### Fragmento para leer
──────────
La jaula de disco coronó al local Marcos Moreno (La Rioja Atletismo) con una marca de 61,13 metros. Yasiel Brayan Sotero (TenerifeCajaCanarias) fue segundo con 60,09 metros y Mykhailo Brudin (Facsa – Playas de Castellón) tercero con 59,86 metros. En categoría femenina se impuso Nneka Naomey Ezenwa (Trops-Cueva de Nerja) al alcanzar los 55,50 metros. Tras ella clasificaron Natalia Sáinz (Diputación Valencia C.A.) con 48,22 metros y Raquel Villa (Super Amara BAT) con 45,36 metros.
Sobre el anillo de la pista, la velocidad deparó un registro destacado para el atletismo local. El relevo 4×100 masculino firmó un nuevo récord autonómico que databa del 17 de junio de 2017. El cuarteto formado por Jesús Calle, Alejandro García, Carlos Beltrán y Hugo Pérez de Colosía detuvo el cronómetro en 40.88.
Las pruebas individuales de velocidad dejaron como vencedor en los 100 metros lisos a José Giner (Córdoba Patrimonio C.A.C.) con un crono de 10.69. Jesús Calle (A.D. Marathon) fue segundo con 10.70 y Félix José Sierra (Hiru-Herri) tercero con 10.84. En féminas triunfó Patricia Urquía (At. San Sebastián) con 11.80. La plata fue para Patricia Chavarren (Valdizarbe-GANA) con 11.84 y el bronce para Irene Raimi (Terra Atletismo) con 11.98. En la vuelta a la pista, Eliani Casi (At. San Sebastián) se impuso en los 400 metros con un tiempo de 55.33, superando a Paloma Sobrino (At. Femenino Celta) con 55.72 y a Jimena Díez (La Rioja Atletismo) con 57.51.
──────────
### Listado de líneas
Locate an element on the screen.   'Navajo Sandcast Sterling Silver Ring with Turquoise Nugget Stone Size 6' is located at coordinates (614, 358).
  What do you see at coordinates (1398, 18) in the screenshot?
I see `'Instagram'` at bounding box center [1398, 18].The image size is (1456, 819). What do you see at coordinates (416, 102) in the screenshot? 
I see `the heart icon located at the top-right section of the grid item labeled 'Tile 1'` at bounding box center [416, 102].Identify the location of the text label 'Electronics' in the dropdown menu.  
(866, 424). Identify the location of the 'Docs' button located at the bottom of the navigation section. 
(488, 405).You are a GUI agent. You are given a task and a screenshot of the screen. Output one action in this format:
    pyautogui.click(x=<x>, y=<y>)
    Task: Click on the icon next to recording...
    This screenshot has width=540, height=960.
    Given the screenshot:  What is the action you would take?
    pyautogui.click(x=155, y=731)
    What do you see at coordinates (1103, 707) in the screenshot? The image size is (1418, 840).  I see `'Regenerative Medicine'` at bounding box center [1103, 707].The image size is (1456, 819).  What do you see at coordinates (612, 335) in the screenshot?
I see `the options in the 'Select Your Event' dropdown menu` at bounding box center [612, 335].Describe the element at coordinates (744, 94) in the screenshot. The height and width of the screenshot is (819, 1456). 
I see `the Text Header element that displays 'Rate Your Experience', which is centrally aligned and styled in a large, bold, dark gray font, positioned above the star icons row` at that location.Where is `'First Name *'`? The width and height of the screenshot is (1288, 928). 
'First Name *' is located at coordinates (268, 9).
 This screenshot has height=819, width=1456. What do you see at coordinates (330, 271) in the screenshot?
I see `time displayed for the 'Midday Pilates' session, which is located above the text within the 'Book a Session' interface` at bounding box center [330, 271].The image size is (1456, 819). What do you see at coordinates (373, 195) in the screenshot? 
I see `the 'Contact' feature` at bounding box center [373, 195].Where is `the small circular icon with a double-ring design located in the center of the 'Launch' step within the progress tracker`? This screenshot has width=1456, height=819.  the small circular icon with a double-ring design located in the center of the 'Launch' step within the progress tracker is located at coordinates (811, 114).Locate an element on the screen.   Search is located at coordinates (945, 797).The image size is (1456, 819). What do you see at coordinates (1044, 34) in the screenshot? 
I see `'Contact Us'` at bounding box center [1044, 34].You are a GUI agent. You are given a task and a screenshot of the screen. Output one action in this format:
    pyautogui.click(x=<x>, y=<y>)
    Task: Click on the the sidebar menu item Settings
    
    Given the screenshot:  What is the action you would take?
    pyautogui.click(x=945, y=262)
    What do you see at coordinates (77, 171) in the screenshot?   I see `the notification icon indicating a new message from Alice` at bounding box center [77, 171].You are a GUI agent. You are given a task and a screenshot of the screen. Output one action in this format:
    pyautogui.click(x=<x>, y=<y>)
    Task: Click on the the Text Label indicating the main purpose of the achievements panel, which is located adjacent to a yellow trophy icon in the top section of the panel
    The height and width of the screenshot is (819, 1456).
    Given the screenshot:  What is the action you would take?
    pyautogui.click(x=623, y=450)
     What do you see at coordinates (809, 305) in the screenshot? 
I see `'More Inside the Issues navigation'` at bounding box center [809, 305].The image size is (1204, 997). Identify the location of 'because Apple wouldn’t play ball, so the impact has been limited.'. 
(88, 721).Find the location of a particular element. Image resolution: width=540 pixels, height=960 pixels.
──────────
### Completa lo siguiente
(a) Responde estas preguntas sobre la crónica de atletismo:
(i) ¿Con qué marca ganó Marcos Moreno la prueba de disco?
(ii) ¿En qué tiempo detuvo el cronómetro el relevo 4×100 masculino?
(iii) ¿Quién se impuso en los 400 metros y con qué tiempo?
(b) Retoma la crónica de atletismo y prosíguela a partir de su último párrafo.

### Respuestas a continuación
(a)
(i) Con 61,13 metros.
(ii) En 40.88.
(iii) Eliani Casi, con 55.33.

(b)
El 1.500 fue dominado por Álvaro Alduan (At. Ardoi) tras cruzar la meta en 3:53.16. Le siguieron Markel Ciriza (Hiru-Herri) con 3:53.63 y Daniel Hernando (A.D. Marathon) con 3:54.66. El deporte adaptado tuvo su espacio en el hectómetro inclusivo. En la carrera masculina ganó Andrés Montero (14.46), flanqueado por Asier Morales (14.60) y Martín Romeo Martínez (17.97), todos ellos defendiendo al CA Ultreia Rioja. En la prueba femenina, Lola Lorente (18.03) superó a su compañera de club Lorena Gómez (21.91). Para cerrar el programa en el anillo, el relevo femenino de 4×100 dejó la victoria de La Rioja Atletismo con un registro de 48.34. Los equipos de Terra Atletismo (52.14) y Calagurris Atlético (52.93) ocuparon los siguientes peldaños.
Más allá de los tiempos y las distancias, la cita reservó un espacio de pausa para reconocer el valor humano en el deporte. María José Cuesta, viuda de Antonio Moreno, entregó el premio que lleva el nombre de su marido al médico Vicente Elías. El galardón reconoció el trabajo de cuidado y acompañamiento que este facultativo ha desarrollado durante años en el Adarraga junto a distintas generaciones de deportistas riojanos. La organización puso en valor con este premio la disposición, el trato y la construcción de comunidad de un profesional casi siempre alejado del foco mediático.
La jornada atlética en honor a Antonio Moreno concluyó ya bajo la luz de la luna, con la entrega de unos singulares y preciosos trofeos a los vencedores, cerrando un encuentro donde el rigor del atletismo convivió con el arte, la gastronomía y la memoria.